== Exercises ==
a – In the tawny mining bee text, when is the single brood produced?
b – Duplicate a passage of the tawny mining bee text word for word, beginning at the words that have "FOOD PLANTS" and stopping after "does not sting.".
c – Write the next part of the tawny mining bee text, picking up after its final sentence.

Segment Start: Reading text

The Female Tawny Mining Bee length is about 0.39–0.55 in (10–14 mm). However, the Male length is about 0.39–0.55 in. (10–14 mm)
FOOD PLANTS
Tawny Mining Bee food is a wide range of plants including weeds, garden plants, shrubs, and trees. These include beech, blackthorn, buttercup, Daffodils, garlic mustard, gooseberry, hawthorn, holly, maple, oak, plum, sallow, sycamore, and wayfaring-tree.
HABITAT & STATUS
The Mining Bee is a species of European sand bees and is widespread and common in parks and gardens. It is also including lawns, flower beds, and mown banks; also chalk downland, grassland, orchards, and the edges of sparsely cropped agricultural land. This bee is mainly found in European countries, the Balkans to Scandinavia, Ireland, and The United Kingdom. The tawny mining bee does not sting.
DESCRIPTION
The female has long, dense, bright reddish hairs on the back of the thorax and abdomen. The remaining part of her body and head are covered with black hair. The male is slimmer and dull brown, with sparse reddish-brown hairs and a tuft of white hairs on the lower face. It is classified between solitary and communal bees. The tawny mining bee prefers to fly to a range of diverse nectar-producing and pollen-bearing plants
BEHAVIOUR AND LIFE CYCLE
Tawny Mining Bee is another member of the Andrenidae family. A single brood is produced between late March and mid-June. The nests are placed in large aggregations. Bees fly out in the spring, from early April until early June, when apple, pear, and cherry trees are in flower.

Segment End: Reading text
Segment Start: Data for analysis

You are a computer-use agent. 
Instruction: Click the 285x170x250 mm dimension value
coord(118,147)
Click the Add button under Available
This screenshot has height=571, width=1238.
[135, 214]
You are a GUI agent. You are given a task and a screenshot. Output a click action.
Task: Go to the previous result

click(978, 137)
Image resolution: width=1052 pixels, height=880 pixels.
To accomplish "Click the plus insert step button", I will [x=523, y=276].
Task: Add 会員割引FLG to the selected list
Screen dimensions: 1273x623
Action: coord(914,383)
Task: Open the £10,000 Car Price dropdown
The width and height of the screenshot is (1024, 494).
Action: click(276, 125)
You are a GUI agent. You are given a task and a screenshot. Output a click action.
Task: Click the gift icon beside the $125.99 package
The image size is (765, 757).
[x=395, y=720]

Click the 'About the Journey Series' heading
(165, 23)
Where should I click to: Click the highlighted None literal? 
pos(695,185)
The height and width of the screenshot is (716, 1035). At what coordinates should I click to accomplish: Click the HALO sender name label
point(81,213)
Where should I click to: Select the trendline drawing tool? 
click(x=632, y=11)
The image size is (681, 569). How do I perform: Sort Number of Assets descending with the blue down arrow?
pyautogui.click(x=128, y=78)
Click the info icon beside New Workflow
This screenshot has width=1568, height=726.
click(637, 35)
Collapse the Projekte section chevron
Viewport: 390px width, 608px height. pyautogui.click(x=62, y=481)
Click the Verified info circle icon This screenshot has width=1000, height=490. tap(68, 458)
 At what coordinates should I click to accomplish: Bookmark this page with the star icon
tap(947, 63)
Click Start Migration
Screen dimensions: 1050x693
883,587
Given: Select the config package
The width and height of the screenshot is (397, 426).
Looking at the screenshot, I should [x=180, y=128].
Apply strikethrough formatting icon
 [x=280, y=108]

Segment End: Data for analysis

== Numbered responses ==
a – Between late March and mid-June.

b –
FOOD PLANTS
Tawny Mining Bee food is a wide range of plants including weeds, garden plants, shrubs, and trees. These include beech, blackthorn, buttercup, Daffodils, garlic mustard, gooseberry, hawthorn, holly, maple, oak, plum, sallow, sycamore, and wayfaring-tree.
HABITAT & STATUS
The Mining Bee is a species of European sand bees and is widespread and common in parks and gardens. It is also including lawns, flower beds, and mown banks; also chalk downland, grassland, orchards, and the edges of sparsely cropped agricultural land. This bee is mainly found in European countries, the Balkans to Scandinavia, Ireland, and The United Kingdom. The tawny mining bee does not sting.

c –
The males emerge first. Flying in zigzag patterns, they seek newly emerged females. The males can mate repeatedly but the females only mate once. The mated female excavates up to three nest burrows in level soil, leaving a mound of soil at each nest entrance, with the main shaft dividing into four or five side tubes.
She waterproofs the walls with terpenoid secretions smoothed by her pygidial plate. Into each tube, a single egg is laid. The brood develops into adults and overwinters in their cells. Tawny Mining Bee species may host the cuckoo bees Nomada signata and N. panzer, bee flies (Bombylius major), and the anthomyiid flies Leucophora obtusa. The female bees may also be infested with mermithid nematodes.